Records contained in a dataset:
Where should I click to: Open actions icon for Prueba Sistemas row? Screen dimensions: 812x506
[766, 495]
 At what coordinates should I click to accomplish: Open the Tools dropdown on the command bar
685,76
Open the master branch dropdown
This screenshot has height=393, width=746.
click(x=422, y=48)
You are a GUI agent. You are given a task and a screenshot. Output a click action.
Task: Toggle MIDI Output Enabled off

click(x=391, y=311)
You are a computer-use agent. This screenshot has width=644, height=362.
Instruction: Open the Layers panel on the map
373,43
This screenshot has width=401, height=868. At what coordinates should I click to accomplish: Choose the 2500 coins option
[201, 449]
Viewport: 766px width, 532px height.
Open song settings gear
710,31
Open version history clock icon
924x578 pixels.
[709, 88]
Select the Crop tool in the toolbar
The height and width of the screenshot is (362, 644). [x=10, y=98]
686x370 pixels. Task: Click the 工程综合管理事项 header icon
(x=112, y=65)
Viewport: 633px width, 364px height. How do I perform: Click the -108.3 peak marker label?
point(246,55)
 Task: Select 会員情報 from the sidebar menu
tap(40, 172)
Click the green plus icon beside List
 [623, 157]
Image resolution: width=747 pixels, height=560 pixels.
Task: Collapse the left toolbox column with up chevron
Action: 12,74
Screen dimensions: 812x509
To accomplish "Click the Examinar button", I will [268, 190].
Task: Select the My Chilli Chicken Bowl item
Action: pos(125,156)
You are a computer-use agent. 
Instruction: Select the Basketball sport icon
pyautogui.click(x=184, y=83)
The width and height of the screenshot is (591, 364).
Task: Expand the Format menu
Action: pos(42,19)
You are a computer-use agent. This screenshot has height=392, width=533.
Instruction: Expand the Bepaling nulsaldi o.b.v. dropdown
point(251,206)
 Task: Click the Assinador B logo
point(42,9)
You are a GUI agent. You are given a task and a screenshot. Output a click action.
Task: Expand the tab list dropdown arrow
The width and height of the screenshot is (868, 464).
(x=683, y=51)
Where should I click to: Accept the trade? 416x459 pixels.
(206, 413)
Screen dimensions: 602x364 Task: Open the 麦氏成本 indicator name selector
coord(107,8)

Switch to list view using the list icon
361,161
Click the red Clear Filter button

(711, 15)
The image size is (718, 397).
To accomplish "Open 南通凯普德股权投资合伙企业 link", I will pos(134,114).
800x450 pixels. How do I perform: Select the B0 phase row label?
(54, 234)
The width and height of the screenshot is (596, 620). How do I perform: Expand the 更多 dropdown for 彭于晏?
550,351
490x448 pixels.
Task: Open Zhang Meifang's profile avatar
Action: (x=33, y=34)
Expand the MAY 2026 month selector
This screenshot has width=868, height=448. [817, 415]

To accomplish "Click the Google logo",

| WORK INSTRUCTION |
From the entries above, pull out each line that includes "agent".

| FINAL ANSWER |
You are a GUI agent. You are given a task and a screenshot. Output a click action.
You are a computer-use agent. This screenshot has width=644, height=362.
You are a computer-use agent. 
You are a computer-use agent. This screenshot has height=392, width=533.
You are a GUI agent. You are given a task and a screenshot. Output a click action.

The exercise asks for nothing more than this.